Regarding sex of animals, the risk of pathogenic leptospires infection was over twice in males compared to females. In general, natural breeding services have still been widely practiced in cattle and buffalo farming, especially in rural settings. This breeding system was previously identified as a risk factor for leptospirosis transmission [5]. As one male normally copulates with several females, the risk of infection is, therefore, higher in males. Artificial insemination with routine checking for the contamination of pathogenic leptospires should be introduced to the farmer in order to prevent the propagation of the disease by this route. The uroprevalence of pathogenic leptospires in cattle and buffaloes in this study increased with age of animals. This result was in agreement with a previous study conducted in Thailand [20]. However, our analysis on sex and age of animals should be interpreted with cautions due to high proportion of unrecorded data in these variables. The most possible explanation on the association of age and uroprevalence is that the increasing age of animals results in greater risk of exposure to the pathogens as older animals live longer compared to younger animals.
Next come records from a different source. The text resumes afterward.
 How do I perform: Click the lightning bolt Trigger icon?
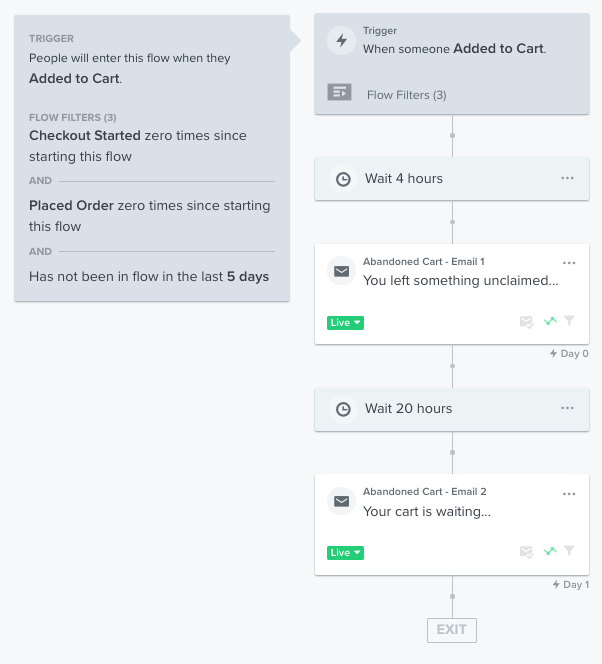coord(342,41)
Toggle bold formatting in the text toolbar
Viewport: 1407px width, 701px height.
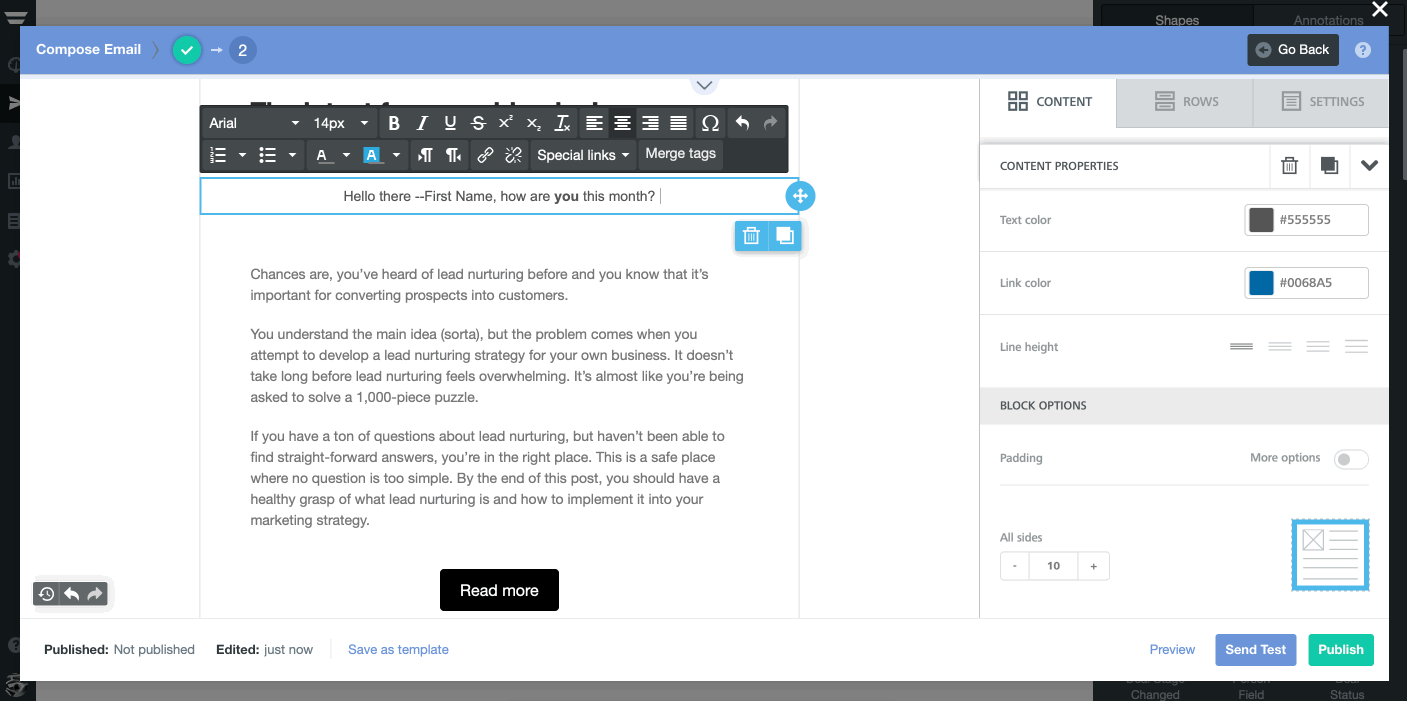click(x=394, y=123)
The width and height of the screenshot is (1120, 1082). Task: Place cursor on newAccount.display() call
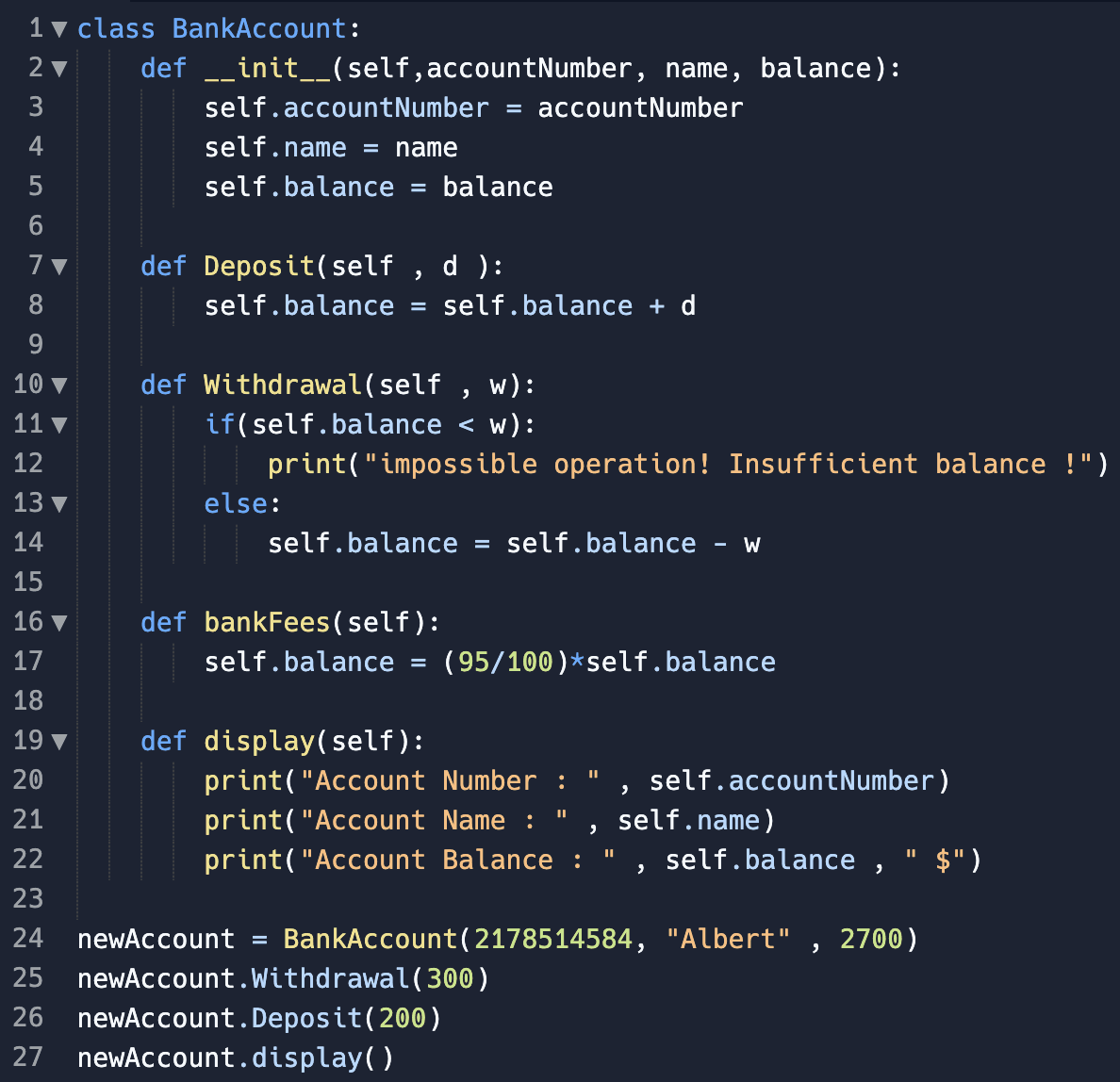[236, 1057]
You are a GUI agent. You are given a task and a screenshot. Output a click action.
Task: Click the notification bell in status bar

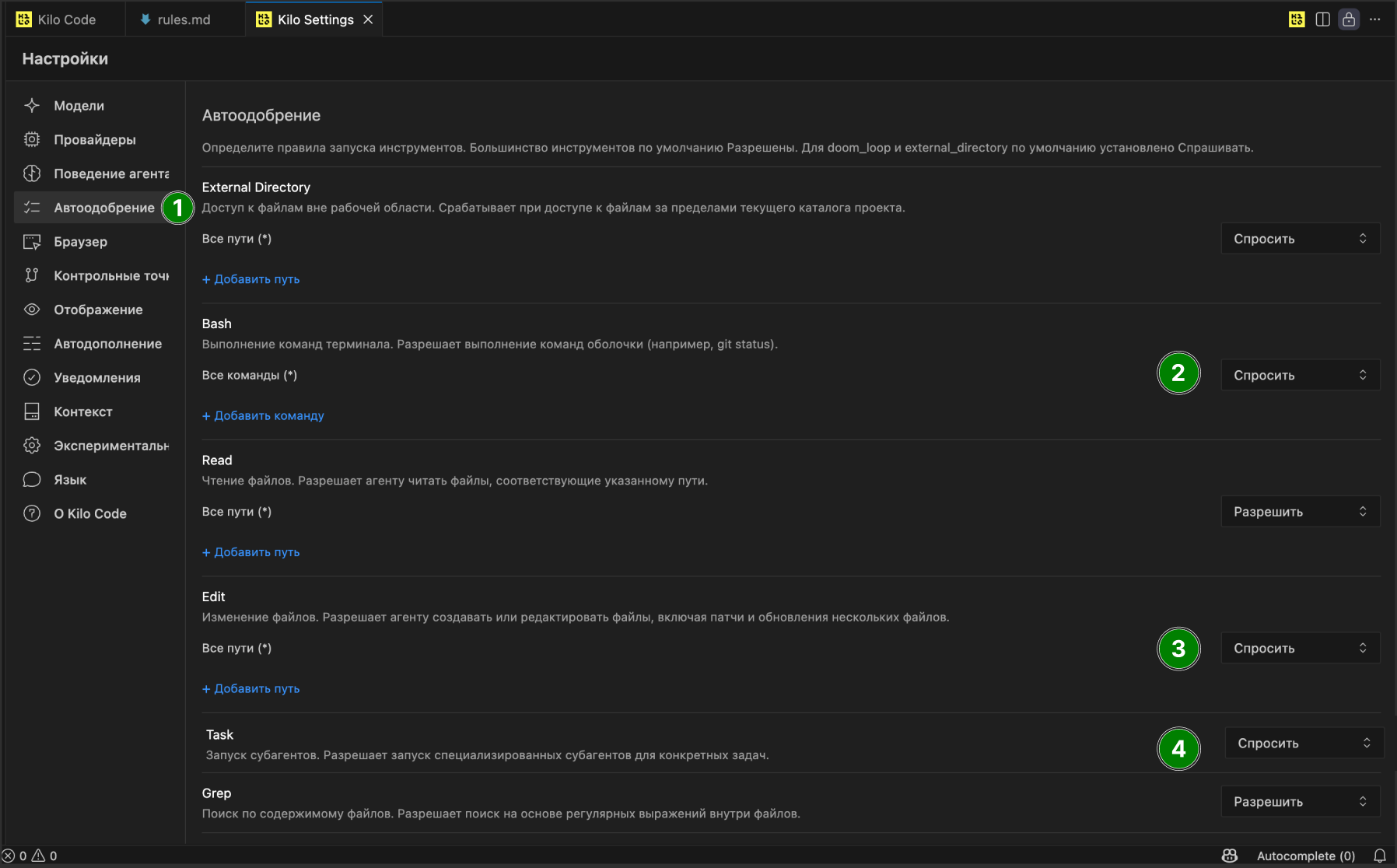pos(1379,856)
Once animals expose to pathogenic leptospires and get infected, the animals may become chronic carriers and may shed the pathogen into environment for months or even years [12], resulting in a long-term source of infections for humans, cattle and other livestock species in the surrounding areas.
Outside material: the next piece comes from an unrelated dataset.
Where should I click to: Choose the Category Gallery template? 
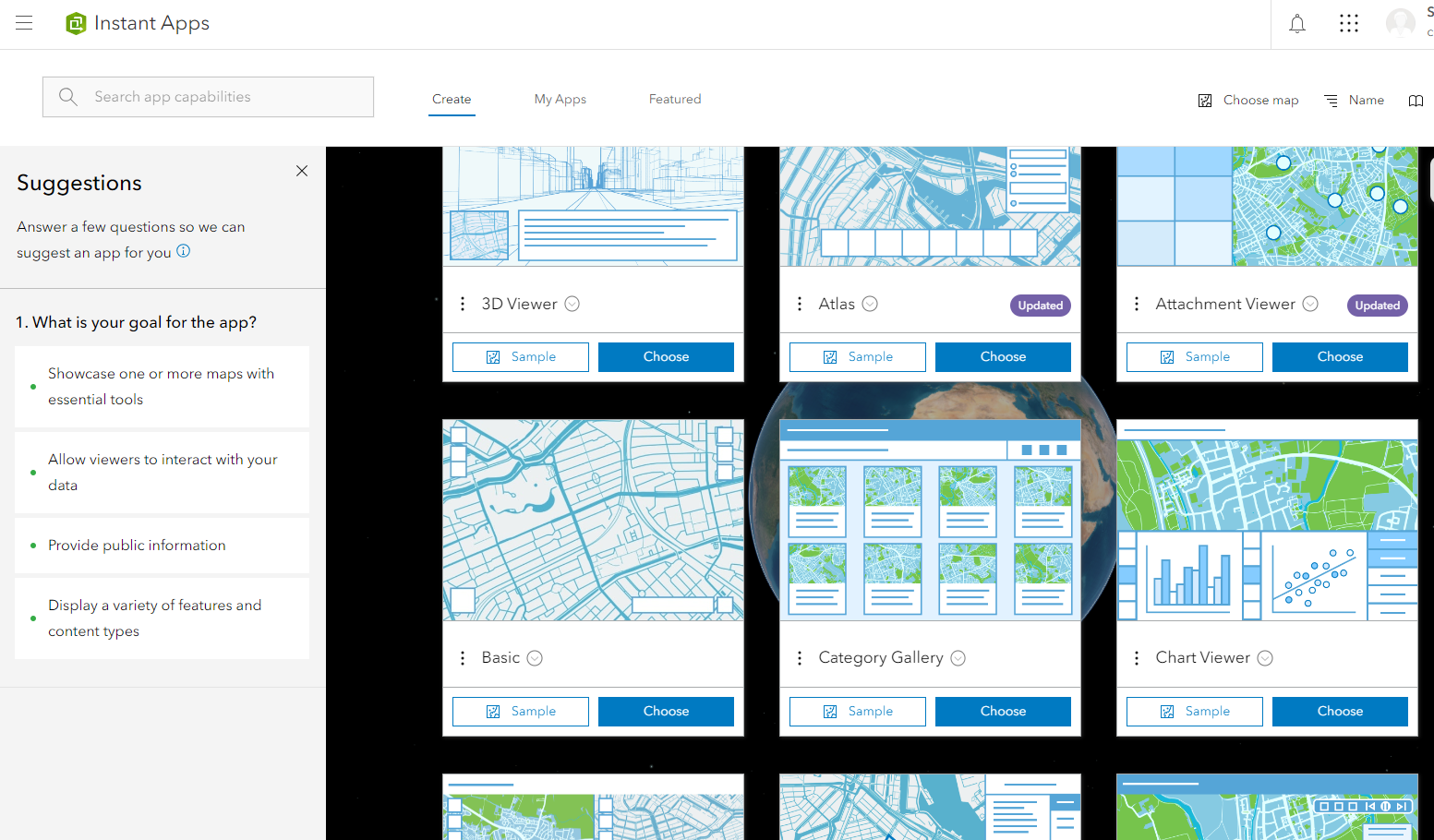pos(1003,711)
Nonetheless, this study is a cross-sectional one which provides a snap shot picture of leptospirosis infection in cattle and buffaloes in Thailand. A longitudinal study is strongly suggested in the future. This type of study may provide a better understanding on the risk factors and seasonal patterns which is beneficial for disease prevention and control. In this study, data recording practices during the field works make our epidemiological analysis less effective as we obtained a large proportion of unrecorded data on sex and age of animals. The problem, occurred, because the study was in a national scale, and therefore, there were many people in different parts of the country involved in the project. A better communication with local field staff and a better data management with consecutive data monitoring would be helpful in maintaining the obtained data in a good order. The improvement on this point would allow us to better explain the association between the observed uroprevalence and study factors. Moreover, the association between leptospirosis in livestock and humans was not investigated in the present study due to limited data on both sides. A collaborated research work among veterinary and medical researchers is proposed to overcome this limitation. The newly generated data from this collaboration may provide us more comprehensive understanding on the links between leptospirosis in humans and animals especially livestock and make it possible to effectively prevent and control the disease.